Reproduce the passage of the article on the SPCA clinic fundraising gala from "The SPCA plans" up to and including "reasons, including cost.", swapping "recovery rooms" for "recovery wards".

*** Text under study

More treatment options for needy animals at Singapore's only non-profit clinic serving them are on the cards.
A gala dinner held yesterday raised $500,000 for the expansion of the veterinary clinic run by the Society for the Prevention of Cruelty to Animals (SPCA).
The money raised from table sales and donations at the Tux for Tails inaugural gala will go towards upgraded facilities and equipment.
This will allow the clinic to offer a wider range of medical services for sick and injured animals.
This follows the society's move to its current premises in Sungei Tengah, where it hopes to develop its clinic into a proper healthcare facility for more animals. The clinic is able to provide only basic treatment now because of financial constraints. This limits the veterinary care SPCA can offer, it said.
Ms Carla Barker, vice-chairman of the SPCA, said the current clinic space was underutilised, "so it was natural to study what we could do to make it add value".
She added: "Over the years, we have contracted with an independent registered vet to provide our animals with these basic services.
"For anything more, we, like any other animal owner, would need to pay commercial rates for the treatment of sick and suffering animals.
"One of the dreams we have had is to run a full services clinic with our own full-time veterinarians."
The SPCA plans to invest in critical medical equipment such as X-ray and blood-testing machines. It will also recruit more veterinary staff and install additional housing units in its animal recovery rooms.
Ms Gerti Iwatake, chairman of the Tux for Tails organising committee, said the upgraded clinic will benefit animals that may not receive all the medical care they need for various reasons, including cost.
The SPCA moved from Mount Vernon to its current location in January last year. The new site is three times larger than its former premises.
Home Affairs and Law Minister K. Shanmugam, who was at the event at the St Regis Singapore hotel, said: "How we treat animals in our society is really a reflection of who we are and what we are as a society."
With the upgrades, SPCA will be able to treat animals with more serious medical conditions in-house, and offer better diagnosis and management of conditions, he said.
This is "an important step in improving the welfare of marginalised animals", he added.

******
*** Recorded information

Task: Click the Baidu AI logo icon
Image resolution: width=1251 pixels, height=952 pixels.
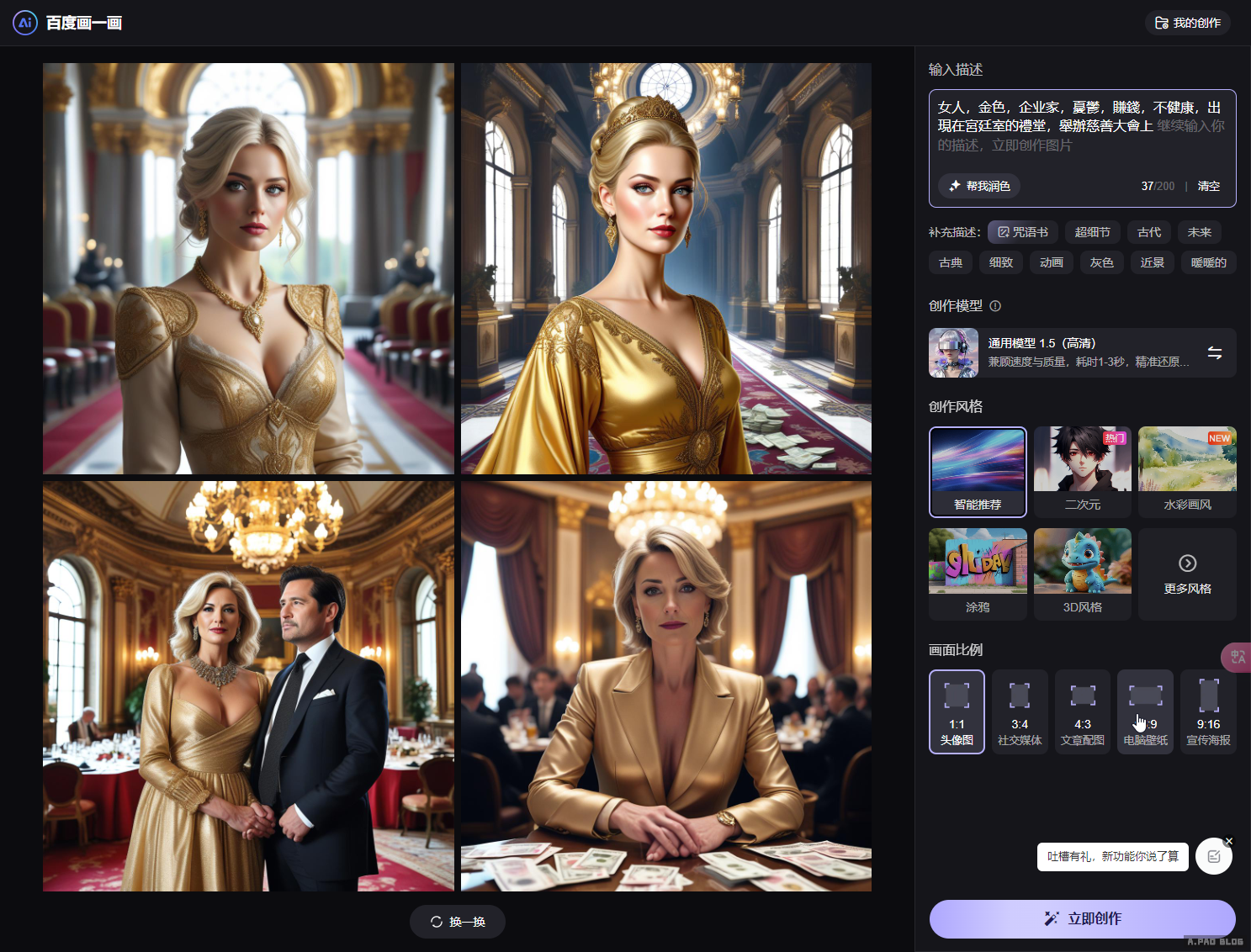Action: (x=24, y=23)
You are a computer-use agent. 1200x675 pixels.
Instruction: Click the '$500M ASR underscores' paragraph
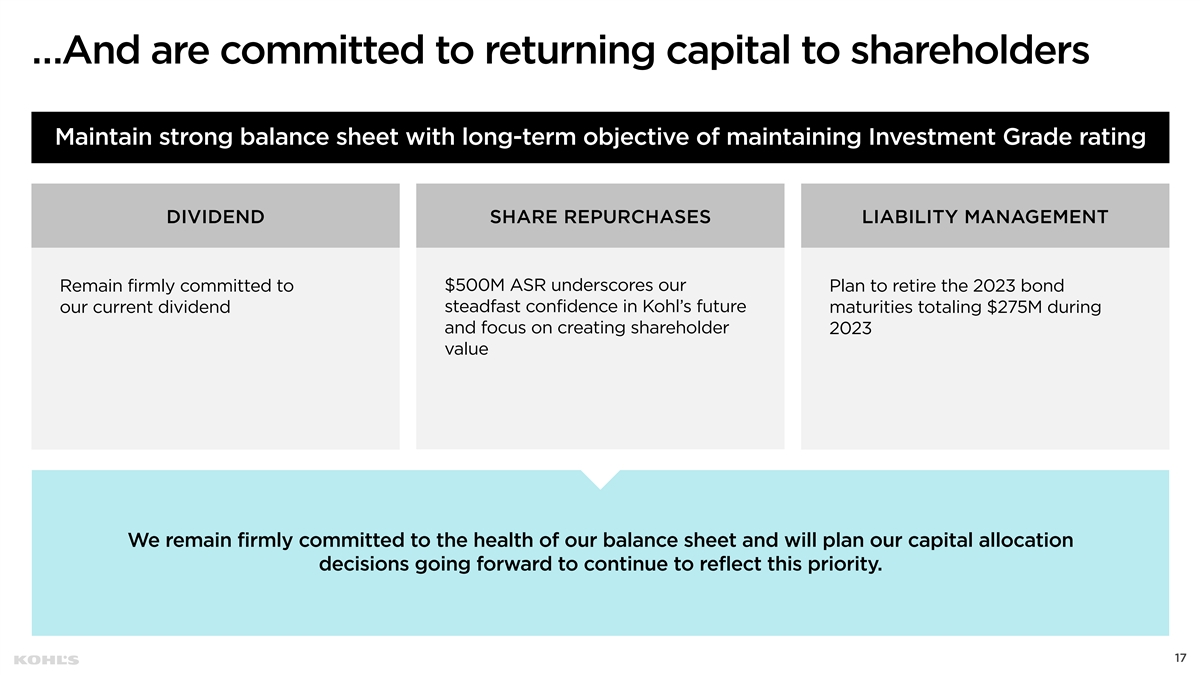595,316
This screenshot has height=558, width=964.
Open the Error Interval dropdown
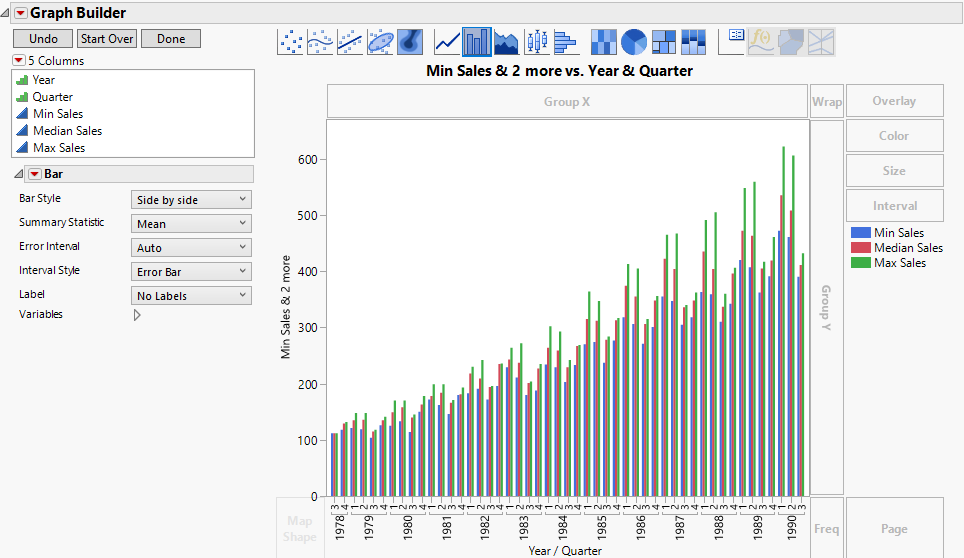click(191, 248)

******

• Reply to the exercise:
The SPCA plans to invest in critical medical equipment such as X-ray and blood-testing machines. It will also recruit more veterinary staff and install additional housing units in its animal recovery wards.
Ms Gerti Iwatake, chairman of the Tux for Tails organising committee, said the upgraded clinic will benefit animals that may not receive all the medical care they need for various reasons, including cost.